Reportagem do site Amazônia Real esclarece que a ameaça foi distribuída pelo extrativista e pastor conhecido como Eldo, por ironia, filiado à Igreja da Paz, onde ele afirma que: “eu falei pra ela que se ela não cumprisse com a palavra dela, eu ia meter um projétil no miolo dela pra ela respeitar”.
A mesma reportagem informa que a ameaça é dirigida a Maria José Caetano Maitapu, indígena do povo Maitapu do Alto Rio Tapajós e atual presidente da Associação Tapajoara. Uma espécie de central das associações da Reserva Extrativista Arapiuns, que agrupa 85 entidades. Em seguida ele cita os demais dirigentes, a exemplo de Ivete do STTR.
Por conta destes cenários, o PAE soma 20 pessoas ameaçadas de morte, dados sistematizados pelo STTR.

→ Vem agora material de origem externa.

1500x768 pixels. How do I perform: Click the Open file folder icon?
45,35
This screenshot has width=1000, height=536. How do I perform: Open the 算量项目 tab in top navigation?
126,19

| Pessoas ameaçadas de morte no PAE (Projeto de Assentamento Agroextrativista) Lago Grande, Santarém/PA | ||
| Nome | Comunidade | |
| 01 | Osvaldo Lima da Silveira | Retiro |
| 02 | Diego do Rosário e Silva | Retiro |
| 03 | Ronald Soares da Silva | Retiro |
| 04 | Alexandre Daniel do Rosário | Bom Jardim |
| 05 | Valdinho Nogueira | Bom Jardim |
| 06 | Janete Maria Branco | Terra Preta dos Viana |
| 07 | Darlon Neres | Cabeceira do Marco |
| 08 | Rosenilce dos Santos Vitor | Maranhão |
| 09 | Edilson Silveira Figueira | Maranhão |
| 10 | Raimunda L. da Costa Nunes | Igarapé Açu |
| 11 | Ricardo dos Santos Aires | Membeca |
| 12 | Ivete Bastos dos Santos | Dourado |
| 13 | Antônio Oliveira de Andrade | Aninduba/Bom Futuro |
| 14 | Siandre da Silva Batista | Vila Curuai |
| 15 | Darleilson de Sousa Mota | São José II |
| 16 | Osmarc dos Santos Sousa | Vila Gorete |
| 17 | Luziete da Silva Correa | Coroca |
| 18 | Sandrielem Correa Vieira | Coroca |
| 19 | Gildson Santos Braga | Coroca |
| 20 | Eliana da Silva Batista | Nazário |
Fonte: Sindicato dos Trabalhadores e das Trabalhadoras Rurais de Santarém/PA, outubro de 2025.